Troubleshooting Services

The Services tabs of the Platform Administrator and Kubernetes Administrator Dashboard screens display the status of each service. The Platform Administrator Dashboard screen also includes general HPE Ezmeral Runtime Enterprise services, such as monitoring.

See Dashboard - Kubernetes Administrator and Dashboard - Platform Administrator.

A service that is one of the following degraded states may require troubleshooting, corrective action, or both:

Warning: Yellow
Critical: Red.

Audit

This service audits all user access to the platform interface, and specifically CRUD operations on clusters, but does not audit requests sent to specific Kubernetes clusters. This service runs on the Controller only.

To troubleshoot this service, view the log file on the Controller host at:

/var/log/bluedata/bds-audit.log

This log file provides a comprehensive history of all interface-level user actions and is a subset of the bd-mgmt.log.
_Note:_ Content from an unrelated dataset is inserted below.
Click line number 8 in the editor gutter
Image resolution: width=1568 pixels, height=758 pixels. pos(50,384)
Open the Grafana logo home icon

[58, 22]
Contact Hewlett Packard Enterprise Support if you require assistance to resolve an issue with this service.

Caching Node

This service is a critical component for running Big Data jobs against the tenant storage, external DataTaps, or both. I/O pressure, memory issues, or incompatibility with a remote DataTap can cause issues.

In Kubernetes deployments of HPE Ezmeral Runtime Enterprise, the caching node (cnode) runs a sidecar container is always named dtap. When troubleshooting the caching node, you can use the standard kubectl logs commands. For example, to output the caching node log of mypod in mynamespace, enter the following command:

kubectl logs -f -n mynamespace mypod -c dtap

If this service continues to restart, or if it remains in a critical state, then contact Hewlett Packard Enterprise Support.

HA Engine

This service runs the HA process for the platform. If the status of this service is Critical, then contact Hewlett Packard Enterprise Support.
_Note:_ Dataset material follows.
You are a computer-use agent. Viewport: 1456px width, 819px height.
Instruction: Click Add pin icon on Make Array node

HA Engine logs are stored in /var/log/bluedata/pl_ha/ and /var/log/pacemaker.

HA Proxy

This service runs on the Gateway hosts in the platform and is managed by the platform. If this service becomes Critical (red dot), then collect /var/log/bludata/bds-mgmt.log and /var/log/messages on the affected Gateway host, and then contact Hewlett Packard Enterprise Support.

Management

This service is a key component that manages the overall system, including:

The physical hosts
Submitting jobs
The UI and RESTful APIs.

If this service is in a degraded state, then the web interface will not be accessible. You can access the Nagios interface directly by navigating to:

http://<controller-ip-address>:8085/nagios

The management service can fail for a variety of reasons, including:

Low availability of resources on the Controller host.
Disk failure on the root volume of the Controller node.

To restart this service, execute the following commands:

stop bds-controller
start bds-controller

If this service still fails, then contact Hewlett Packard Enterprise Support.

The /var/log/bluedata/bds-mgmt.log file contains detailed interface-based operations, including:

CRUD of various objects such as tenants, DataTaps, clusters, and flavors.
Errors related to cluster creation failures, network connectivity issues between containers.
Other related items.

Restarting Services

After restarting the monitoring container, services might fail to start.

To restart the management service, see Management.

To restart gateway services, see Restarting Gateway Services.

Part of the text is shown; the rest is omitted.